* Short problem
Starting at the line containing "Task: Mark the 行動不便者升降梯 elevator label" and ending at the end of the data, reproduce those lines with "elevator" swapped for "lift" and nothing else altered.

* Task input
════════════════════

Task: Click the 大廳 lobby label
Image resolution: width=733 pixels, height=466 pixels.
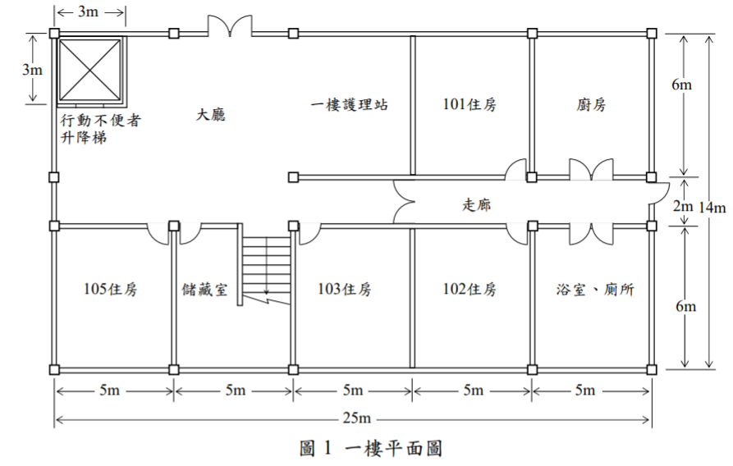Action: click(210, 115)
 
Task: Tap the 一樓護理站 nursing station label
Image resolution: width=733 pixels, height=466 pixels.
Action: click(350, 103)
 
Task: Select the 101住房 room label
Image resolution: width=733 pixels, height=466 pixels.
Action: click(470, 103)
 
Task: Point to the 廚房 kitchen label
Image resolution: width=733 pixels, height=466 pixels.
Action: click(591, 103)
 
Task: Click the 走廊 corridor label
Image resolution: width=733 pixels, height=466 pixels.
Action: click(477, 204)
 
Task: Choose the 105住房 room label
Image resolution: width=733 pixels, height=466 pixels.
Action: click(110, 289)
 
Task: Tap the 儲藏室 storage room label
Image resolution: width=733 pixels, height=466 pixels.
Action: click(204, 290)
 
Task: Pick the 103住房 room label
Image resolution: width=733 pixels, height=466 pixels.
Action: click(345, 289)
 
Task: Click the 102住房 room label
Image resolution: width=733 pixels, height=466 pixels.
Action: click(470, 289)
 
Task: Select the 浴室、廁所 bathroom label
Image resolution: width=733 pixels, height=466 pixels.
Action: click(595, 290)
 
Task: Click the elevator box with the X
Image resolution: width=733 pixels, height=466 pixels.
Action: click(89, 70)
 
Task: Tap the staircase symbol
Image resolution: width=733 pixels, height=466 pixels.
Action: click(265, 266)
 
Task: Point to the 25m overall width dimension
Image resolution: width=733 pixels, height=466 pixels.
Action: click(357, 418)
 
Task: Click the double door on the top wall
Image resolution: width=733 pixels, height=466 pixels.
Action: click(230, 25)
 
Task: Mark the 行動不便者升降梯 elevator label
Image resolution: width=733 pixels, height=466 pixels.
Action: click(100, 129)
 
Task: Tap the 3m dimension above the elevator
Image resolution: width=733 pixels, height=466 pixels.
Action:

════════════════════

* Solution
Task: Mark the 行動不便者升降梯 lift label
Image resolution: width=733 pixels, height=466 pixels.
Action: click(100, 129)
 
Task: Tap the 3m dimension above the lift
Image resolution: width=733 pixels, height=466 pixels.
Action:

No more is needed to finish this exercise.